A faith and culture analyst at RNS has written an opinion column about why it can be dangerous to read the Bible literally.
Jonathan Merritt writes that Grace Community Church of Los Angeles Pastor John MacArthur provides evidence of those dangers. MacArthur has on several occasions defended slavery as a natural practice that should be allowed and accepted in some circumstances, saying, “Slavery is not objectionable if you have the right master. It’s the perfect setting.”
The human beings who wrote the Scriptures lived at a time in history very different from the current one. Slavery, racism, and violence, in general, were normalized practices, Merritt continues, writing that significant communities of believers perceive themselves as biblical literalists but do not have a system or scheme of how to interpret the Scripture.
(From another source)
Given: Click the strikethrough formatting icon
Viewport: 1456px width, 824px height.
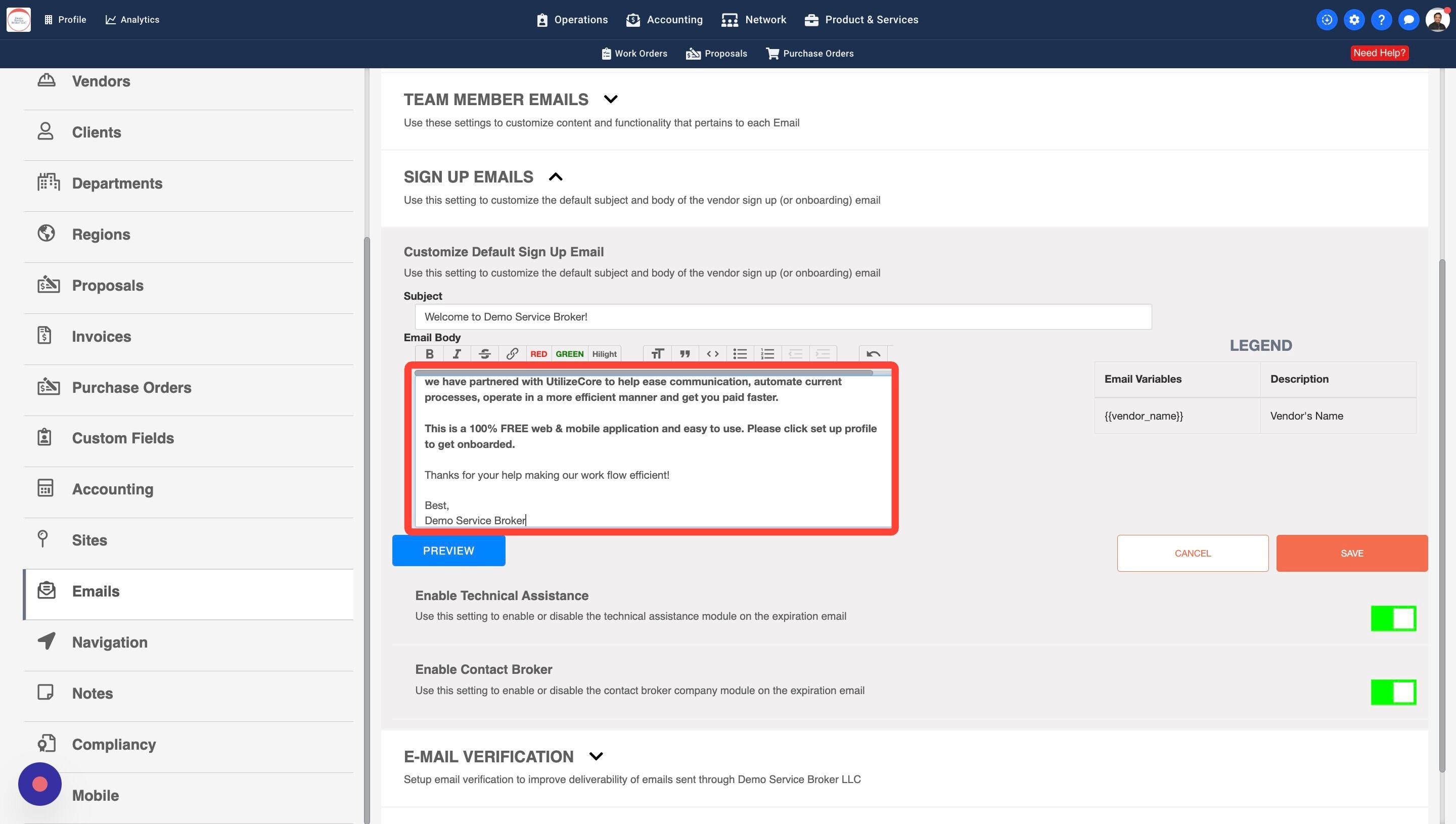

Usually, those communities live influenced by conservative or fundamentalist values.
In the four years I spent as a minister at a conservative Southern Baptist church in my 20s, I met many “literalists” who cited the Bible according to their own values. Once, a young couple rebuked me for allowing a woman to teach a mixed-gender Bible study class, claiming it violated the New Testament’s Second Letter of Timothy: “I do not permit a woman to teach or to assume authority over a man,” it says in Chapter 2.
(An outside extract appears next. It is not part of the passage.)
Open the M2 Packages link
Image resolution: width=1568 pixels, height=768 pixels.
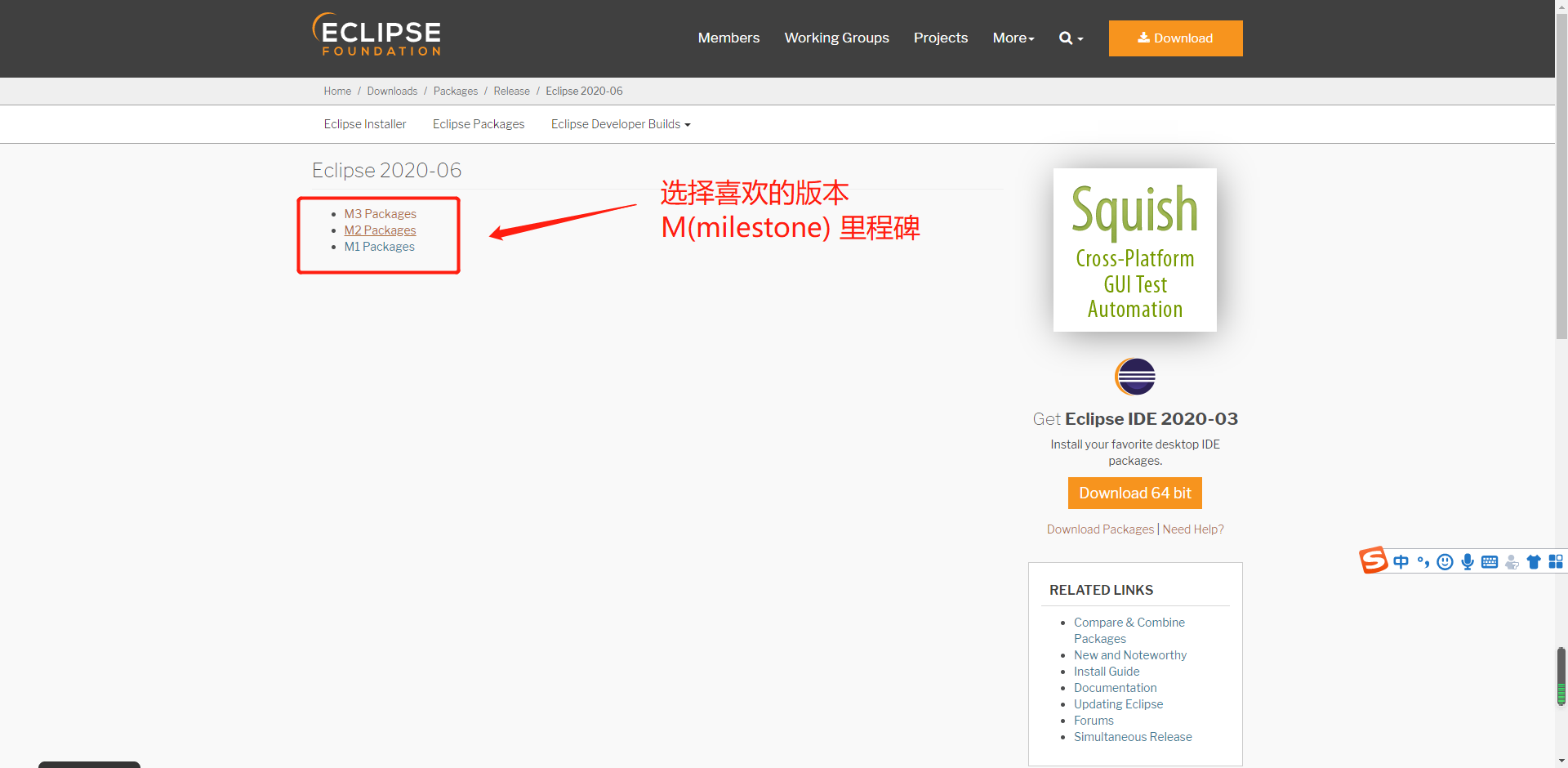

But they grew quiet when I asked why he disregarded the command in the same chapter requiring men to lift their hands during prayer, or why she disregarded verse 9, which prohibits women from having fancy hairstyles or wearing gold jewelry and expensive clothing.
The couple left our church soon after, still stubbornly convinced they were biblical literalists.
Like all reading, this book has to be adapted and interpreted to the environment and situation of the reader, he contends. In most cases, reading the Bible is considered a reflective and individual learning experience. In the case of responding to slavery, Merritt points out that abolitionists responded to individual verses about slavery by appealing to a reading of the Bible as a whole — which pointed to ending slavery and greater freedom.
Merritt continues:
“The Bible itself says relatively little about how it should be read and applied. St. Paul’s letter to Timothy refers to Scripture as “God-breathed,” a beautiful word-picture but a far cry from the literalist slogan, “God said it, I believe it, that settles it.” Biblical literalism first began to take hold during the Protestant Reformation, when Martin Luther and others undercut a corrupt church hierarchy by asserting the Bible to be the sole and superior authority on all matters of faith.
Today, it persists mostly among conservative and fundamentalist Protestants. The last time Gallup polled Americans on this topic, only 24% said the Bible “is to be taken literally, word for word.” Conversely, 47% said the Bible was “inspired by God, not all to be taken literally.”
But taking Scripture literally is hardly a clear-cut matter even for devout believers. Most literalists are inconsistent at best. Some verses — such as the command to “love thy neighbor” — are faithfully espoused and literally applied. Others are reasoned away. Few Christians follow commands regarding foot-washing, Sabbath-keeping, or surrendering physical possessions. Women rarely cover their heads when praying. Plenty of Christian bankers ignore the Bible’s repeated prohibitions on loaning money at interest.”